Capítulo XXXII

Defensa de Séneca y de Plutarco

La familiaridad que mantengo con estos dos personajes y la asistencia que procuran a mi vejez y mi libro, edificado del principio al fin con sus despojos, me obligan a defender el honor de ambos.

Cuanto a Séneca, entre los centenares de librejos que propagan los partidarios de la pretendida religión reformada en defensa de su causa, que a veces proceden de buena mano, y es gran lástima que no tengan mejor asunto, vi hace tiempo uno que por aparejar y mostrar palmaria la semejanza del reinado de nuestro, Carlos IX con el de Nerón, coloca en el mismo rango que Séneca al cardenal de Lorena, considerando igual la fortuna de ambos. Como es sabido, los dos fueron los primeros personajes en el gobierno de sus príncipes respectivos y tuvieron iguales costumbres, idénticas condiciones y los mismos desaciertos. A mi entender, con estos juicios se honra demasiado a dicho señor cardenal, pues aunque yo sea de los que estiman grandemente su espíritu, elocuencia, celo, religión y servicio de su rey, al par que su buena estrella de haber nacido en un siglo en que le fue dado ser hombre singular, y juntamente, necesario a la vez para el bien público, que pudo contar con un eclesiástico de tanta nobleza y dignidad, sin embargo, a juzgar sin ambages la verdad, yo no juzgo su capacidad, ni con mucho, al nivel do la de Séneca ni su virtud tan pura, tan cabal y tan constante.
────────
EJERCICIO A:
Responde estas preguntas sobre el texto en defensa de Séneca y Plutarco:
(i) ¿Qué razones da el autor para defender el honor de los dos personajes?
(ii) ¿Con el reinado de quién compara uno de los librejos el de Carlos IX?
(iii) ¿A quién pone ese librejo en el mismo rango que Séneca?
EJERCICIO B: Sigue escribiendo el texto en defensa de Séneca y Plutarco desde el punto en que termina.
El material no tiene ninguna relación con este texto.

LÍNEAS DE DATOS:
────────
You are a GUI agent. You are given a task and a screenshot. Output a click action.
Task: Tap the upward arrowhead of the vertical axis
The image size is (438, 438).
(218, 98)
────────
RESPUESTA A:
(i) La familiaridad que mantiene con ellos y la ayuda que le dan en su vejez y en su libro, hecho de principio a fin con sus despojos.
(ii) Con el de Nerón.
(iii) Al cardenal de Lorena.

RESPUESTA B:
Este libro de que hablo para llegar a su designio, traza de Séneca un injuriosísimo retrato y encuentra los vituperios en el historiador Dión, de quien yo rechazo el testimonio. A más de que este autor es inconstante, pues después de haber llamado al preceptor de Nerón varón prudentísimo y enemigo mortal de los vicios de su discípulo, le califica de avaricioso, usurero, ambicioso, cobarde y voluptuoso, y añade que encubría todas estas perversas cualidades bajo el manto de la filosofía. A mi ver, la virtud de Séneca aparece en sus escritos resplandeciente y vigorosa, y su defensa contra algunas de aquellas imputaciones es tan clara y evidente como el cargo que su riqueza y fausto excesivos; yo no creo, pues, ningún testimonio en contrario. Con mayor razón debe aprobarse en tales asertos a los historiadores romanos que a los griegos y extranjeros: Tácito y los otros autores latinos hablan muy honrosamente de su vida y de su muerte, pintándonosle en todos sus actos como personaje excelentísimo y virtuosísimo; no quiero alegar otra réplica, contra el juicio de Dión más que ésta de incontestable peso: tan desacertadamente juzga las cosas romanas, que se atreve a sostener la causa de Julio César contra Pompeyo y la de Marco Antonio contra Cicerón.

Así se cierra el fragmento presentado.